Reputation: 1013
I need to extract data from some old interbase databasefiles created with InterBase 4.2.1. I'm using the embedded version of Firebird (version 2.5.1) and the .NetProvider (version 2.7.0). I never worked with interbase of firebird before (but i have some experience with SQL SERVER and SQLite) and after cruising the web and experimenting for 2 days, I have yet to find a solution.
The tables in the database contain data in English, but also data in Hebrew. Optimistic as I was, I started by creating my connection string using UTF8:
FbConnectionStringBuilder builder = new FbConnectionStringBuilder();
builder.Database = m_DatabaseName;
builder.ServerType = FbServerType.Embedded;
builder.Charset = FbCharset.Utf8.ToString();
But that gave me the following exception:
bad parameters on attach or create database
CHARACTER SET Utf8 is not defined
I correctly used the fbintl.dll. (see the files in my application directory and subdirectories below). I even used ProcessMonitor to check if the fbintl.dll was loaded.
fbembed.dll
firebird.log
firebird.msg
FirebirdSql.Data.FirebirdClient.dll
ib_util.dll
icudt30.dll
icuin30.dll
icuuc30.dll
MyApplication.exe
Microsoft.VC80.CRT.manifest
msvcp80.dll
msvcr80.dll
intl\fbintl.conf
intl\fbintl.dll
udf\fbudf.dll
udf\ib_udf.dll
So I tried enumerating FbCharset
and trying to connect with each character set, more than half of them threw the same exception, and when I connected with the others and queried one of the Hebrew fields (by using IDataReader.GetString()
), I always got the same garbage as result. It doesn't seem to matter what character set I specify in the connection string, the result are always the same, even if I don't specify any character set at all.
Next I queried the character sets defined in the database SELECT RDB$CHARACTER_SET_NAME FROM RDB$CHARACTER_SETS
and I enumrated those, trying to connect with each one of them, some threw an exception, the others gave the same result as before.
I have no clue with what character set the database was created, but I checked the character sets of each field in the database and all text fields have their character sets set to 'NONE'.
SELECT r.RDB$RELATION_NAME, r.RDB$FIELD_NAME, f.RDB$FIELD_NAME, cset.RDB$CHARACTER_SET_NAME
FROM RDB$RELATION_FIELDS r
LEFT JOIN RDB$FIELDS f ON r.RDB$FIELD_SOURCE = f.RDB$FIELD_NAME
LEFT JOIN RDB$CHARACTER_SETS cset ON f.RDB$CHARACTER_SET_ID = cset.RDB$CHARACTER_SET_ID
ORDER BY r.RDB$RELATION_NAME ASC, r.RDB$FIELD_POSITION ASC
But I noticed some of the system tables' text fields have UNICODE_FSS as character set.
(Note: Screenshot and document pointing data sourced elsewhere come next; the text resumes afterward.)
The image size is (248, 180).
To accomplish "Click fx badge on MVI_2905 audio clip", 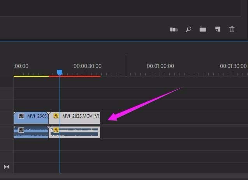I will (21, 130).
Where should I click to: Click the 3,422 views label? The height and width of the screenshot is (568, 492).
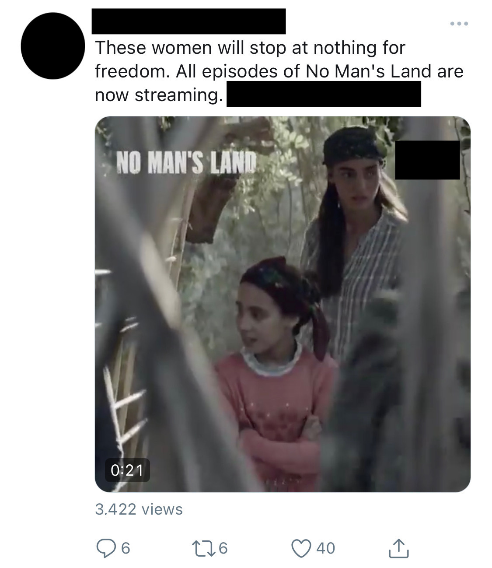(x=139, y=509)
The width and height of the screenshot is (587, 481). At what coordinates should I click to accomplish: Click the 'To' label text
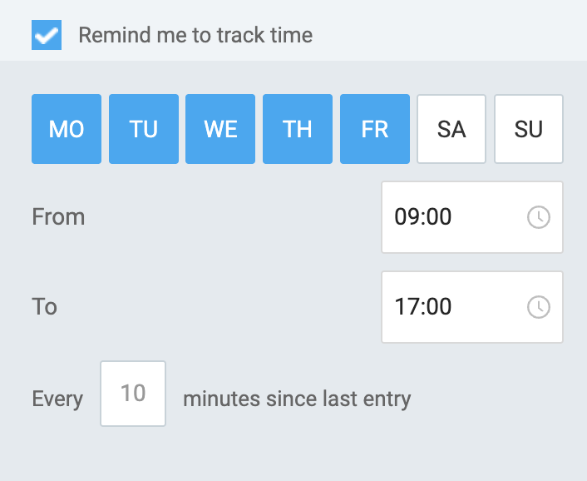[x=45, y=307]
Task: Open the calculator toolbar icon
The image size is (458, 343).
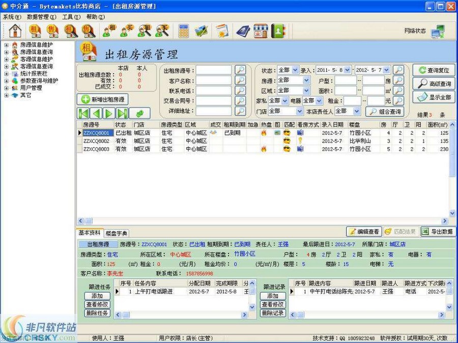Action: click(184, 31)
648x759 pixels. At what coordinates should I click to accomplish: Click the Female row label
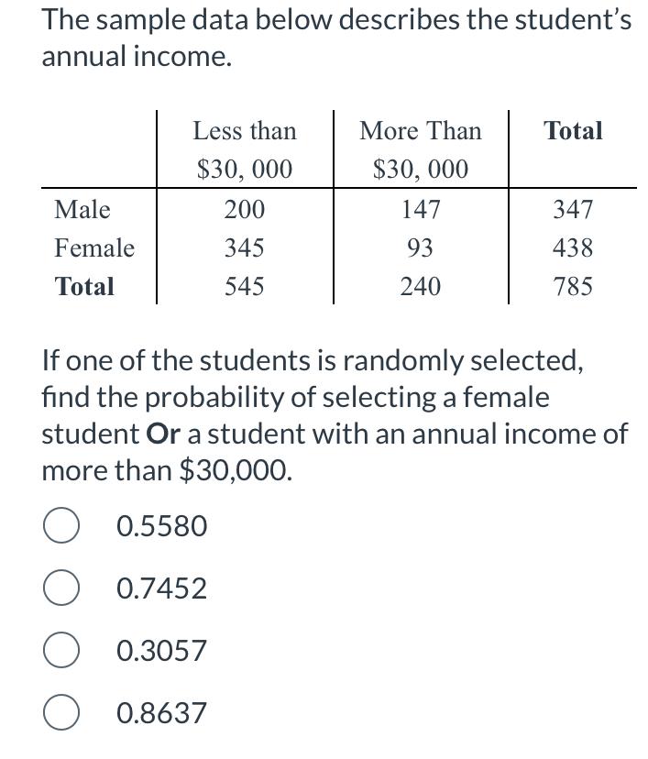click(92, 248)
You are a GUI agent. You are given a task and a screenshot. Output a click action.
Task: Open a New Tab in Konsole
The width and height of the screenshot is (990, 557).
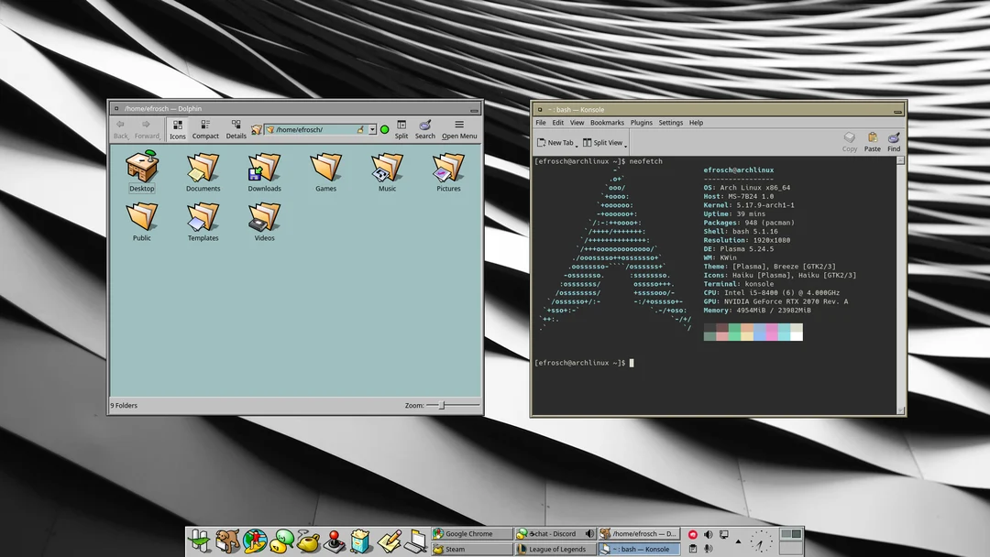(556, 142)
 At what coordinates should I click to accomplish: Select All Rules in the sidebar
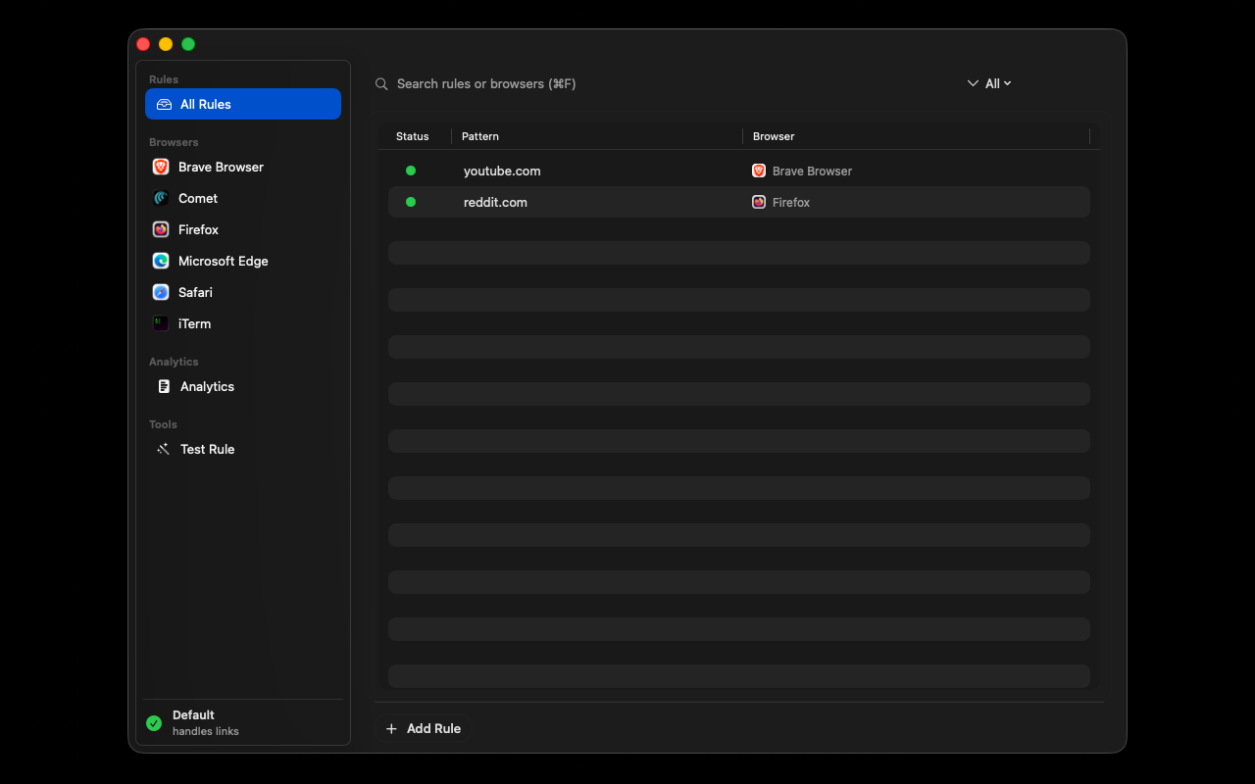click(243, 104)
I already tried that character set in the connection string, but I still get garbadge for the requested text fields.
My last try was to retrieve the bytes (by using IDataReader.GetBytes()
) and encode the string myself, but this gives me a cast exception (Unable to cast object of type 'System.String' to type 'System.Byte[]'.
)
Does anyone have any ideas on how to read this data ? I don't need to convert the databases permanently, as they won't be used anymore once i have extracted the data.
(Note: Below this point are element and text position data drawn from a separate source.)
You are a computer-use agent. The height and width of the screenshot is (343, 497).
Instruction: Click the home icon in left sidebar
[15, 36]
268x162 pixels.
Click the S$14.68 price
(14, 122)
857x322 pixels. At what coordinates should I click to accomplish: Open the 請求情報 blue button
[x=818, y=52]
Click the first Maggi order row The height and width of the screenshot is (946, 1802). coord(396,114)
EDIT: btw, are there any free lightweight interbase/firebird database viewers, I can't seem to find any good ones (comparable to SQLiteSpy) ?
Marc
Upvotes: 2
Views: 3849
Reputation: 1013
I've found the solution.
The original database was written on a windows with codepage 1255. When I read the data now c# generates a unicode string using the default encoding (which is not 1255). So i just decode the string to bytes using the default encoding and then convert the bytes to string using the correct encoding.
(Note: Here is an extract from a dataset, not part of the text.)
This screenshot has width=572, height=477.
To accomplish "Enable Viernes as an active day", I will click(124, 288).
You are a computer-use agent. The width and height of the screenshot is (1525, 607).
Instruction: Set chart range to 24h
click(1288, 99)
Encoding encoding = Encoding.GetEncoding(1255);
...
if (!datareader.IsDBNull(i))
{
string value = dataReader.GetString(i);
if (value.Length > 0)
{
byte[] bytes = Encoding.Default.GetBytes(value);
value = encoding.GetString(bytes);
}
// store value
}
This solution works fine for me, but I still don't understand why I can't specify "WIN1255" as charset in my connectionstring without getting the exception bad parameters on attach or create database - CHARACTER SET WIN1255 is not defined
? (I even tried charset "WINDOWS1255" but then i get the exception Invalid character set specified
).
Upvotes: 3